(RECORD EXTRACTS)
· · · · ·

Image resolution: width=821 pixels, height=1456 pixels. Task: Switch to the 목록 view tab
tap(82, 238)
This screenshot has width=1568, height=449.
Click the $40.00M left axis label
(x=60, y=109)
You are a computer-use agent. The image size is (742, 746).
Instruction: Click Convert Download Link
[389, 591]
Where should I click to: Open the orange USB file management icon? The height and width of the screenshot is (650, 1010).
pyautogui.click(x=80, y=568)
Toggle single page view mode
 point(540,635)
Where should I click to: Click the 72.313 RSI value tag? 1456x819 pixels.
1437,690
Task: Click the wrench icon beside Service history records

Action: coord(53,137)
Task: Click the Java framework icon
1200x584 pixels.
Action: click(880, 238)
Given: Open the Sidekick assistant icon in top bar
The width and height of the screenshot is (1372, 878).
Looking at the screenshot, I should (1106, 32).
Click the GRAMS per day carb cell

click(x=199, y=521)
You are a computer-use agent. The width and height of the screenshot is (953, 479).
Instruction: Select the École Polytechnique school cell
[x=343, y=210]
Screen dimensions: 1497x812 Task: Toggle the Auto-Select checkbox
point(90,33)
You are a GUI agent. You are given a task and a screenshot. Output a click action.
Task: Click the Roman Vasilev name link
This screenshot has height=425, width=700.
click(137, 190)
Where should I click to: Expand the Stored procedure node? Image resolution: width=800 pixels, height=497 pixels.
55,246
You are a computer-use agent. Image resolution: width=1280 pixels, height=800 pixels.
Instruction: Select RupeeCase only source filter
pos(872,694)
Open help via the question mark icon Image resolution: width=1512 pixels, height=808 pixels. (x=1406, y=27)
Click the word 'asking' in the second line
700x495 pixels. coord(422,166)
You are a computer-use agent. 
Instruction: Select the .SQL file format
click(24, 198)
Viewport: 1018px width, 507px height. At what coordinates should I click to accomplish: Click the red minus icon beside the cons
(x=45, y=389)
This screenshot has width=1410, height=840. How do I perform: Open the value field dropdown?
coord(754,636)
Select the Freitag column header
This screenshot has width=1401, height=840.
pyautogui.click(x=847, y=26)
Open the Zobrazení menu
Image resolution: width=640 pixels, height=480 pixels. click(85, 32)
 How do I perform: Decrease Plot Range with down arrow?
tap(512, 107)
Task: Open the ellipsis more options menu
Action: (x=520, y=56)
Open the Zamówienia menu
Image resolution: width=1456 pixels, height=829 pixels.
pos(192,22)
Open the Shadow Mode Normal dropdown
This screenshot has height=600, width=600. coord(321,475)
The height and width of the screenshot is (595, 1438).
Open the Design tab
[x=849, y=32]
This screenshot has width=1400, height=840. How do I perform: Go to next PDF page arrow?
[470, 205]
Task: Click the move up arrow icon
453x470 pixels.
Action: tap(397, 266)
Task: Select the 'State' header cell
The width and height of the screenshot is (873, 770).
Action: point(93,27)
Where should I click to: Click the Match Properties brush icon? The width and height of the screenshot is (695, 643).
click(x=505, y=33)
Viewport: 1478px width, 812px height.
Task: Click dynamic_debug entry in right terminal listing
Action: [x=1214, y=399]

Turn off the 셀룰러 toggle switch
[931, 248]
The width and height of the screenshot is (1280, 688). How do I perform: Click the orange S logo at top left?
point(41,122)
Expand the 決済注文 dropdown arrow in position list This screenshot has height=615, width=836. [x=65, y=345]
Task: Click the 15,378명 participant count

· · · · ·

Rewrite the material above as a numbered list, one line per entry, and leave out the blank lines.

(THE COMPLETED TASK)
1. Image resolution: width=821 pixels, height=1456 pixels. Task: Switch to the 목록 view tab
2. tap(82, 238)
3. This screenshot has width=1568, height=449.
4. Click the $40.00M left axis label
5. (x=60, y=109)
6. You are a computer-use agent. The image size is (742, 746).
7. Instruction: Click Convert Download Link
8. [389, 591]
9. Where should I click to: Open the orange USB file management icon? The height and width of the screenshot is (650, 1010).
10. pyautogui.click(x=80, y=568)
11. Toggle single page view mode
12.  point(540,635)
13. Where should I click to: Click the 72.313 RSI value tag? 1456x819 pixels.
14. 1437,690
15. Task: Click the wrench icon beside Service history records
16. Action: coord(53,137)
17. Task: Click the Java framework icon
18. 1200x584 pixels.
19. Action: click(880, 238)
20. Given: Open the Sidekick assistant icon in top bar
21. The width and height of the screenshot is (1372, 878).
22. Looking at the screenshot, I should (1106, 32).
23. Click the GRAMS per day carb cell
24. click(x=199, y=521)
25. You are a computer-use agent. The width and height of the screenshot is (953, 479).
26. Instruction: Select the École Polytechnique school cell
27. [x=343, y=210]
28. Screen dimensions: 1497x812 Task: Toggle the Auto-Select checkbox
29. point(90,33)
30. You are a GUI agent. You are given a task and a screenshot. Output a click action.
31. Task: Click the Roman Vasilev name link
32. This screenshot has height=425, width=700.
33. click(137, 190)
34. Where should I click to: Expand the Stored procedure node? Image resolution: width=800 pixels, height=497 pixels.
35. 55,246
36. You are a computer-use agent. Image resolution: width=1280 pixels, height=800 pixels.
37. Instruction: Select RupeeCase only source filter
38. pos(872,694)
39. Open help via the question mark icon Image resolution: width=1512 pixels, height=808 pixels. (x=1406, y=27)
40. Click the word 'asking' in the second line
41. 700x495 pixels. coord(422,166)
42. You are a computer-use agent. 
43. Instruction: Select the .SQL file format
44. click(24, 198)
45. Viewport: 1018px width, 507px height. At what coordinates should I click to accomplish: Click the red minus icon beside the cons
46. (x=45, y=389)
47. This screenshot has width=1410, height=840. How do I perform: Open the value field dropdown?
48. coord(754,636)
49. Select the Freitag column header
50. This screenshot has width=1401, height=840.
51. pyautogui.click(x=847, y=26)
52. Open the Zobrazení menu
53. Image resolution: width=640 pixels, height=480 pixels. click(85, 32)
54.  How do I perform: Decrease Plot Range with down arrow?
55. tap(512, 107)
56. Task: Open the ellipsis more options menu
57. Action: (x=520, y=56)
58. Open the Zamówienia menu
59. Image resolution: width=1456 pixels, height=829 pixels.
60. pos(192,22)
61. Open the Shadow Mode Normal dropdown
62. This screenshot has height=600, width=600. coord(321,475)
63. The height and width of the screenshot is (595, 1438).
64. Open the Design tab
65. [x=849, y=32]
66. This screenshot has width=1400, height=840. How do I perform: Go to next PDF page arrow?
67. [470, 205]
68. Task: Click the move up arrow icon
69. 453x470 pixels.
70. Action: tap(397, 266)
71. Task: Select the 'State' header cell
72. The width and height of the screenshot is (873, 770).
73. Action: point(93,27)
74. Where should I click to: Click the Match Properties brush icon? The width and height of the screenshot is (695, 643).
75. click(x=505, y=33)
76. Viewport: 1478px width, 812px height.
77. Task: Click dynamic_debug entry in right terminal listing
78. Action: [x=1214, y=399]
79. Turn off the 셀룰러 toggle switch
80. [931, 248]
81. The width and height of the screenshot is (1280, 688). How do I perform: Click the orange S logo at top left?
82. point(41,122)
83. Expand the 決済注文 dropdown arrow in position list This screenshot has height=615, width=836. [x=65, y=345]
84. Task: Click the 15,378명 participant count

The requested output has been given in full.